Good, socially minded economists, even Nobel laureates, have argued for pricing carbon more accurately, but thus far they’ve been ignored. Clearly, a different approach is necessary. Which is why we really should take the Green New Deal seriously.
The GND potentially works precisely because it does not try to hit the problem head-on. It doesn’t adjust price signals by taxing carbon or try to convince people that there’s a big problem out there beyond their discounting horizon.

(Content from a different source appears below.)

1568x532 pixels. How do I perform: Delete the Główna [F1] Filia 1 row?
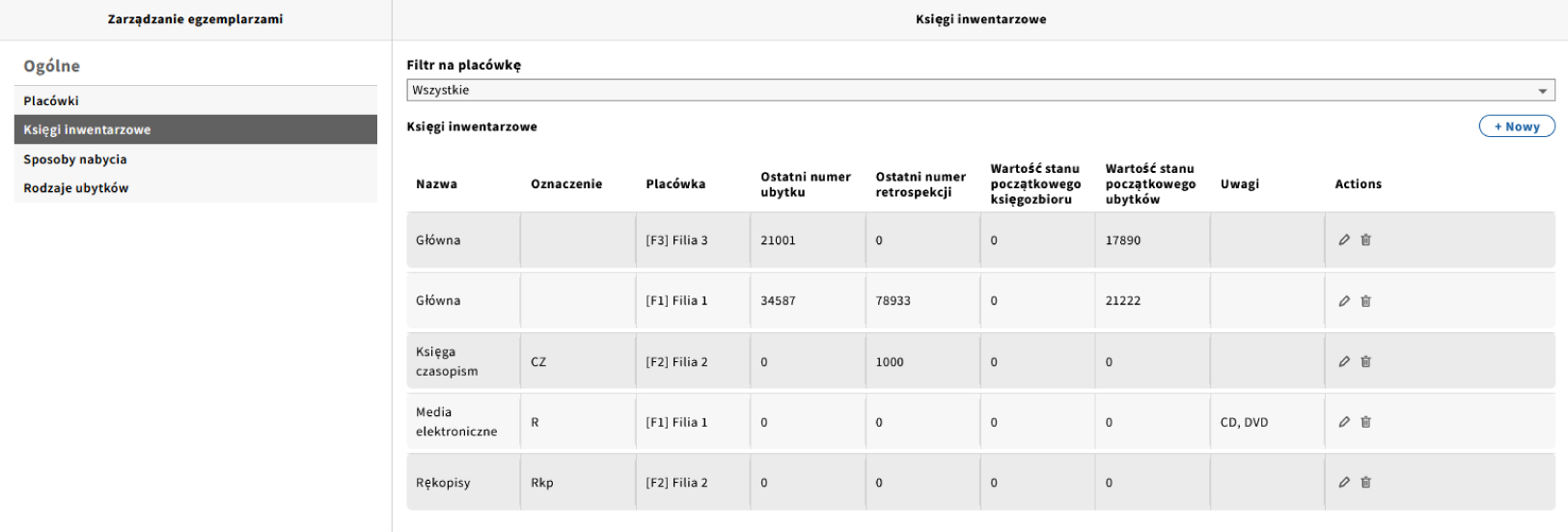1365,301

Instead, the GND puts action against climate change in an immediate and broad social justice context that recognizes the urgency of present needs — better jobs (many in green sectors, a way in which action on climate can be pro-growth, for the record) and health care — while plotting an ambitious course to 100 percent renewable and emission-free electricity in the relatively near future.
This is not the place to debate the viability of the GND’s goals. It is, of course, possible that the well-resourced politics that has blocked everything else so far will be able to block the GND’s initiatives, too.
But what I take from the above analysis — from the broken price signals, future discounting, and corrupt politics that have heretofore blocked the path forward — is that something big, different, and oriented toward both future crises and present injustices is required. This is what it will take to override the powerful forces jamming the economic model and, in so doing, reveal the true scarcity of our natural resources and the sustainable path to preserve them.
Jared Bernstein is a senior fellow at the Center on Budget and Policy Priorities and was the chief economic adviser to Vice President Joe Biden from 2009 to 2011.